In this wasteland of layabouts and do-gooders, there's a tough white lady CEO (Taylor Schilling, whose performance suggests a softcore porn star or a Nordstrom mannequin) negotiating with a steely white dude CEO (Grant Bowler), who coincidentally makes blue steel under the hilarious name of Rearden, and demands people tell him how good his steel is. Meanwhile the planet is suffering from an Invasion of the Rich White CEO-Snatchers; the best and the brightest middle managers are being whisked away by a man in a raincoat who sounds like Rorschach. (For a film so obsessed with merit, it is markedly incompetent: In one representative scene, Schilling stands to berate a sniveling union boss, but her ferocity is somewhat undermined by her chic business shirt having ridden up, leaving her midriff exposed like she's going clubbing.) At stake in all these staring contests: high-speed trains, and the big government that wants to keep high-speed trains from happening. Because if there's one thing success-hating liberals have never proposed, it's high-speed trains.

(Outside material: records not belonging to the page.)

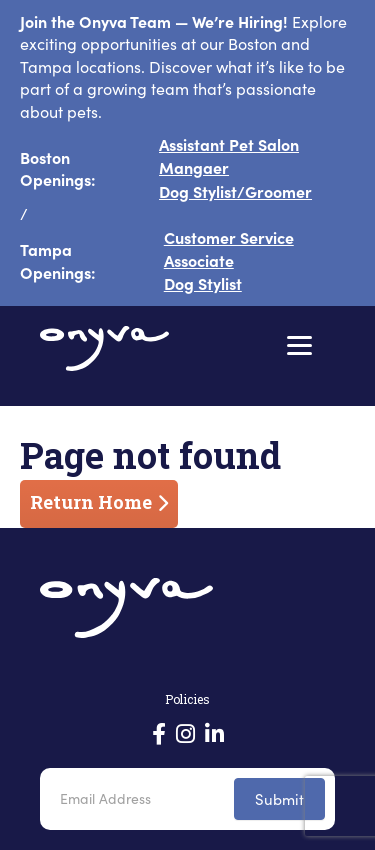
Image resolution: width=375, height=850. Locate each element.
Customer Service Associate (229, 248)
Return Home (91, 502)
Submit (279, 799)
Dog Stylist (203, 283)
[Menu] (299, 345)
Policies (187, 699)
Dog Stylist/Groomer (235, 191)
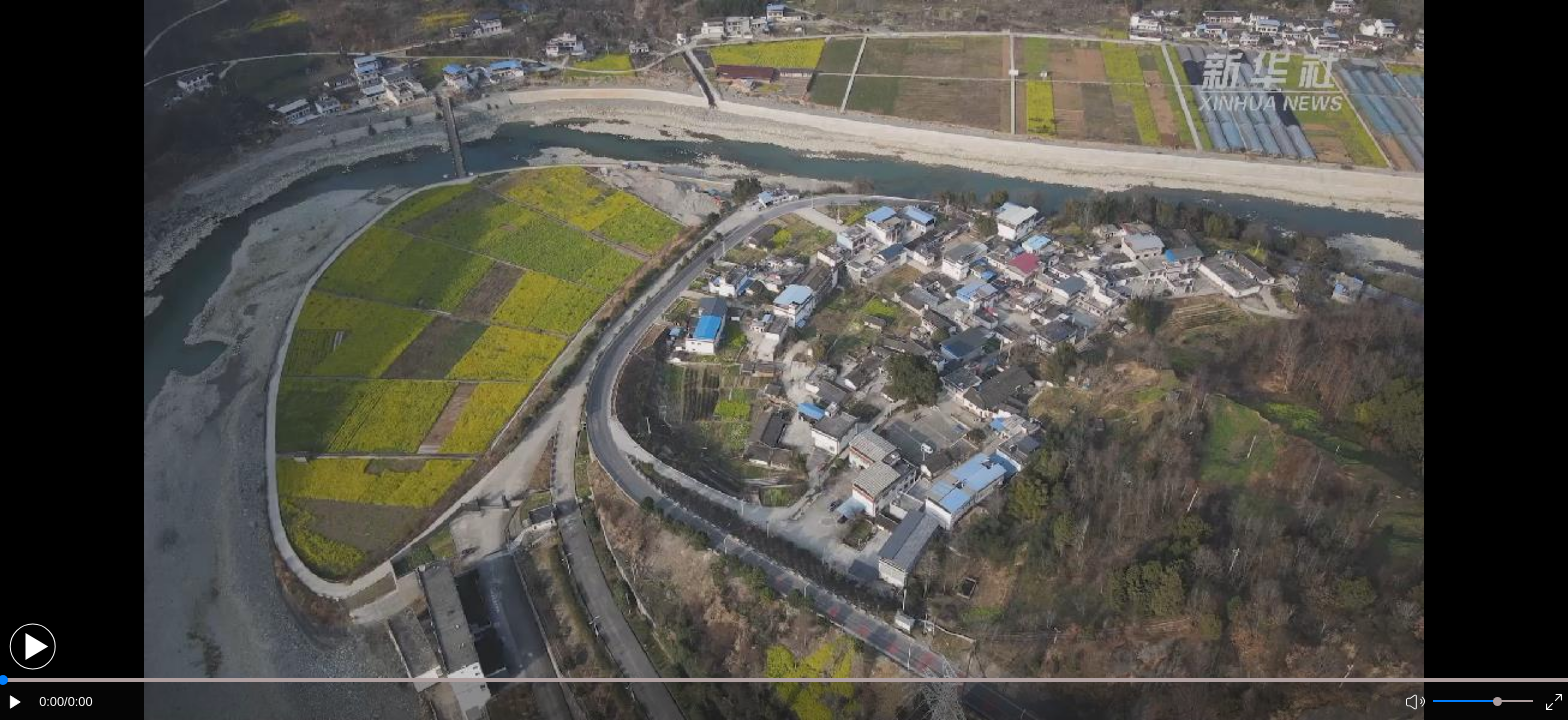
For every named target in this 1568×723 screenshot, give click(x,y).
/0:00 (78, 701)
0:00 (51, 701)
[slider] (1497, 701)
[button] (32, 646)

Leaving aside the rather transparent hypocrisies here, Part 1 is incredibly boring because it feels most like a gathering of Young Republicans at a Milton Friedman summer camp—the overwhelming emotion (from the script and direction; the actors convey no emotions) is the verge-of-tears frustration of people with a desperate need to confirm to each other that they are the best at being smart and great, and everyone else is lazy and stupid. And if all the lazy and stupid people don't tell them how smart and great they are, they will go away. Well, if it's so important to you: You're amazing, and Rearden steel is the steeliest steel in the steelworks. Now will you please still go away? PG-13.
Atlas Shrugged: Part 1 opened Friday at Fox Tower and Bridgeport.